Dyskinesias often mimic seizures—and vice versa—and can be difficult to distinguish in veterinary patients. There are several classifications of paroxysmal dyskinesias (PDs) in humans; most canine PDs share more characteristics with human paroxysmal nonkinesigenic dyskinesias, which occur spontaneously at rest. This article reviewed PDs in human and veterinary medicine and proposed a classification system for veterinary patients.
The abnormal movements of paroxysmal movement disorders typically are self-limiting and painless and lack autonomic signs and a postictal phase; the patient usually remains conscious. Episodes may vary in length and can start and stop abruptly. Neurologic examination is often normal between episodes.
Diagnosis is made by observing the episode in person or on video. Motor activity, mentation, length of episode, post-ictal behavior, and any autonomic signs are noted. Genetic mutations have been identified for 2 veterinary PDs: a mutation in the brevican gene (BCAN) in episodic falling syndrome in Cavalier King Charles spaniels and a mutation in the PIGN gene in soft-coated wheaten terriers.1,2
Clinical signs in Cavalier King Charles spaniels include deer-stalking episodes, which are often triggered by stress or excitement (age of onset, 14 weeks to 4 years).

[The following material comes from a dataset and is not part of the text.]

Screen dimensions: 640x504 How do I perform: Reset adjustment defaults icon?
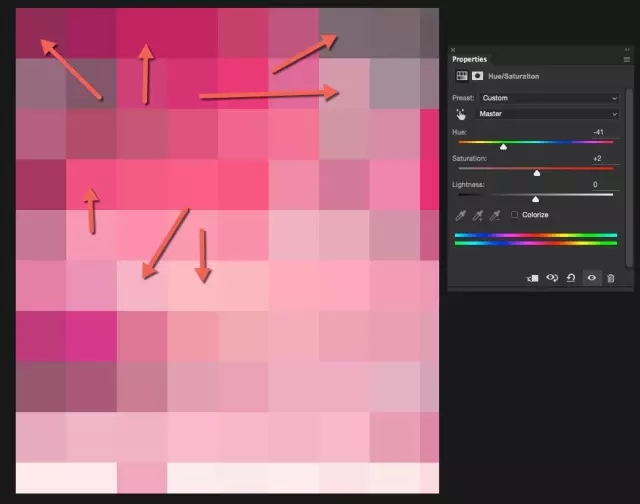(x=571, y=278)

Dietary causes include gluten-sensitive PDs in border terriers (age of onset, 6 weeks to 7 years).3 Clinical signs include episodes of difficulty walking, tremors, and dystonia that can last minutes to hours. Some border terriers may show improvement with a gluten-free diet. Secondary causes of PDs in all dogs include drug-induced PDs associated with phenobarbital and propofol or structural intracranial disease.